Popular but limited: William and Kate in Kingston, Jamaica.
Popular but limited: William and Kate in Kingston, Jamaica.
© Imago/i-Images

In the mid-17th century, the British conquered the small Caribbean state from the Spanish on the orders of Charles’ ancestors. Jamaica became the English Sugar Island, soon the richest colony in the Empire. Sugar mining, which was made cheap by exploitation, turned the country into a mine from which Great Britain could draw enormous wealth – and the royal family benefited.

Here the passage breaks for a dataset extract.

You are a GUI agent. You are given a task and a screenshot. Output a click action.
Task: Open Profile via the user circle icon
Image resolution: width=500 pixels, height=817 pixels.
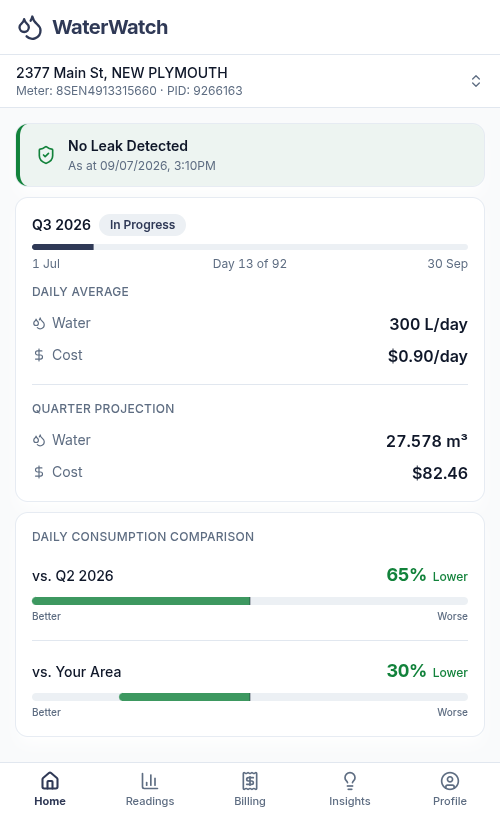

The British crown sent about a million Africans from their other colonies to Jamaica alone, where they had to work under the harshest living conditions. Samuel Sharpe, a leader of insurgents on the island, was brutally executed by the British. Today he is one of the seven national heroes of Jamaica.

But William did not want to apologize for this during his visit in 2022. In his speech to the Jamaican prime minister, he spoke of the “appalling atrocities” and “deep sadness.” Slavery, William said, “was abominable and should never have happened”.

That did not convince the head of government. On the same day it was announced that the government was already planning to secede from the British crown. By 2024 at the latest, a referendum should be held on whether the Caribbean state should become a republic.